Artificial colors are controversial in the vegan community because some are derived from animals and some are even tested on animals.

The artificial colors used, Red 40, Yellow 6, Yellow 5, and Blue 1 are not derived from animals.

Red 40 tends to be derived from petroleum but can also be produced from strawberries. Red 40 is the most commonly used food coloring. Unfortunately, it is routinely tested on animals and thus certainly comes with animal cruelty.

Yellow 5 and 6 are by-products of the petroleum industry. Both of these have been confirmed tested on mice, rats, and rabbits, who are promptly killed at the end of the study. Yellow 6 has also been linked to hyperactivity in children.
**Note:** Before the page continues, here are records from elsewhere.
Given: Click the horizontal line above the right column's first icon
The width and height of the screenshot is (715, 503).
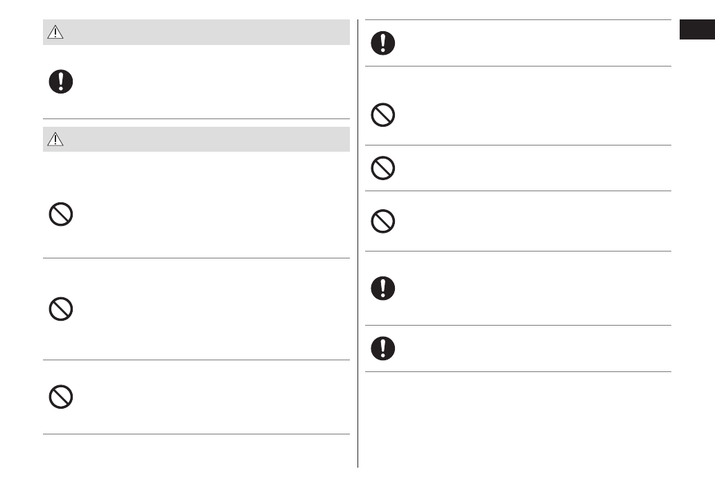Looking at the screenshot, I should tap(518, 20).
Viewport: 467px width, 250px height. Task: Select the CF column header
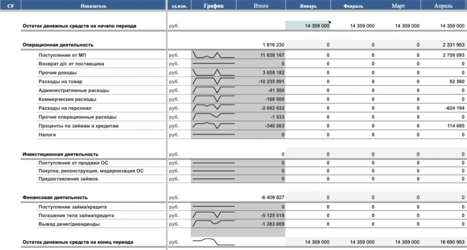pyautogui.click(x=11, y=5)
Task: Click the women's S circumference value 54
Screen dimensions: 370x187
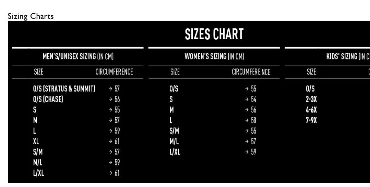Action: point(253,99)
Blue 1, also known as Brilliant Blue, is chemically synthesized and not derived from animals. Sadly, this artificial color has been tested on mice, rats, and dogs over the years. In the case of dogs, they were fed the dye in their diet to find the maximum ingestion amount before it caused death.

Because of these forms of cruelty, these artificial colors are definitely not vegan.


Based on the use of these artificial colors alone, all the products of Jolly Ranchers are not vegan. The essence of being vegan is kindness, respect, and compassion to all beings.

Furthermore, there’s no way to know if the natural flavors in Jolly Ranchers are derived from animals. Manufacturers aren’t required to give this information and we can only refer to the list of major allergens disclosed.

Based on our analysis, Jolly Rancher products are not vegan because we cannot confirm the composition of the natural flavoring, the possible use of bone char in the sugar refinement process, and most jarring of all, they are not cruelty-free due to the artificial colors used.

As vegans, let’s stay on the safe side and opt for a different hard candy that is known to be vegan.  Some of them are GoOrganic Hard Candies, Airheads, and Dum Dums. Also, try to avoid products with artificial colors and opt for natural plant-based colors from beets, mangosteen, and strawberries, to name a few.

Secondly, always check the list of major allergens to somewhat have an idea of the source of natural flavors and lecithin used.

Finally, let’s be more conscious of our sugar choices; let’s commit to look for brands that do not use bone char in their refinement process, or let’s avoid refined sugars altogether for better health.

Being vegan doesn’t mean having boring food choices. With a little research, you can become well-versed in vegan alternatives for your favorite foods. This way, you’ll never feel restricted or deprived.